La novela se titula Mappô: (; まっぽう), término que abre a tres direcciones: putrefacción, derrumbe y acritud. Mappô señala la adulterada tercera edad del budismo, cuando se desploma el Dharma (lo real). La degeneración fatal de todo lo creado (el Zen la reorienta en modo positivo) es la coartada de Dazai para proponer un brillante ejercicio de desapropiación-reapropiación de la tradición japonesa ilustrada.

Simula ser un libro autobiográfico (lo avalan personajes, costumbres y escenarios). Pero el vector de esta crítica a la aristocracia (de la que Osamu formó parte) es lanzar un alarido soberano en el silencio de su mundo, enfermo de cobardía. Dazai reorienta el karma nipón del fracaso vital: al final la joven Kazuko espera un hijo que será, a la vez, bastardo y libre.

Una familia tokiota languidece tras la muerte del padre y la derrota militar. Su crónica nos llega mediante una trama a dos voces. Principal es la de Kazuko, separada, de veintinueve años, ligada a su madre por lazos indestructibles: enamorada de quien considera “la última aristócrata de Japón”, devuelve una servidumbre filial inimaginable para un no japonés. La segunda voz, Naoji, adquiere doble presencia: la joven descubre diarios y cartas tras el suicidio del hermano menor; la intervención del chico arma el relato de Kazuko. Las voces se entrelazan y dibujan el viaje familiar a la destrucción y a un nuevo comienzo (en la novela, hakai —la destrucción— se torna shinsei —renacimiento—).

El asunto central del relato es construir atmósferas usando una escritura precisa, refinada, trufada de referencias al pasado vernáculo e, igualmente, a tetsugaku (saber occidental): de la Biblia a comer con cubiertos, pasando por Rosa Luxemburgo y Monet. La lengua es prenda de distinción social y hasta moral. Ayer y hoy, en Japón lo aristocrático se prueba mediante el uso de la palabra: Dazai reitera una convicción que existe desde Murasaki Shikibu (siglo XI) hasta Mishima y Kawabata. Estos dos lo consideraron un referente en materia de vida literaria (e incluso de muerte literaria: también se suicidaron).

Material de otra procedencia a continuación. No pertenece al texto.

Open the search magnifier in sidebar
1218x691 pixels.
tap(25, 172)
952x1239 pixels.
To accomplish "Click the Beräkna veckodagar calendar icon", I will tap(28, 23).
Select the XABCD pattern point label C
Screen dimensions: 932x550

La novela cuenta los meses transcurridos entre la mudanza de una madre y sus hijos desde el hogar familiar a una casona de la península de Izu, al oeste de Tokio. Izu (nueva guiñada al lector) es el balneario de numerosas historias literarias japonesas, de Tanizaki a Yoshimoto, y de nuevo Kawabata o Mishima.

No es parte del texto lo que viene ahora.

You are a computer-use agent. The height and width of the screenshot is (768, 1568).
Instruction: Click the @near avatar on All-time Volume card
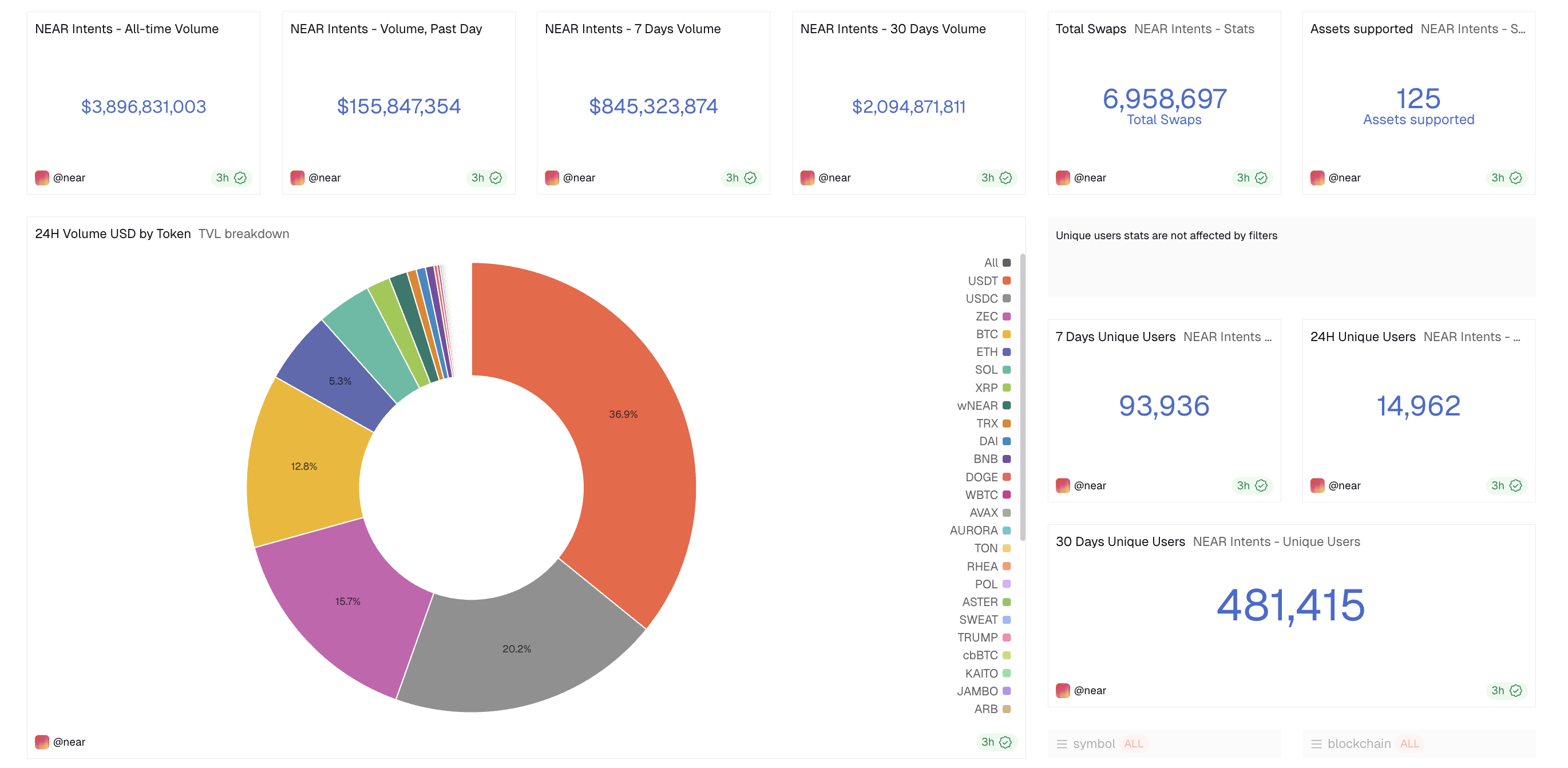click(x=42, y=178)
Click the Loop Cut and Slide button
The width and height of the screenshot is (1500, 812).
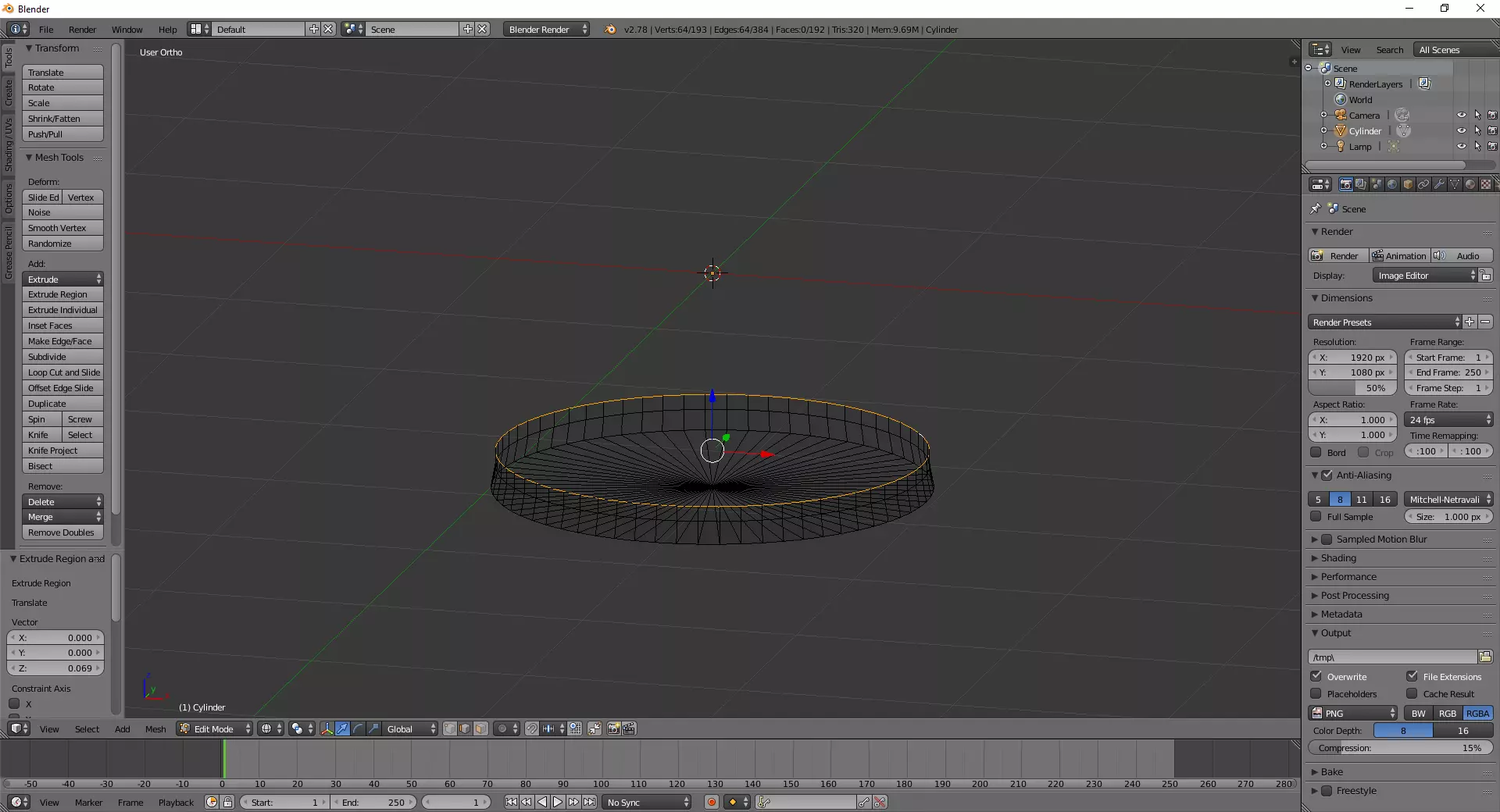pyautogui.click(x=63, y=373)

El relato detalla una exposición de atrocidades: incendio, desamparo, desazón, abandono, decadencia progresiva y la consiguiente infelicidad. Un declive social, anímico y corporal quiere exterminarlos. Lo viven como aniquilamiento: “La destrucción es trágica, triste y hermosa al mismo tiempo. El sueño de destruir, reconstruir, consumar… Es posible que después de la destrucción nunca llegue el día de la consumación, pero aun así tengo que destruir por amor. Debo desencadenar una revolución”. La de Kazuko consistirá en “enfrentarse a la vieja moral” de rangos, herencias y apellidos, engendrando un hijo sin dote ni linaje.

 

Osamu Dazai, El declive, traducción de Marina Bornas, Sajalín Editores, 2017, 148 págs.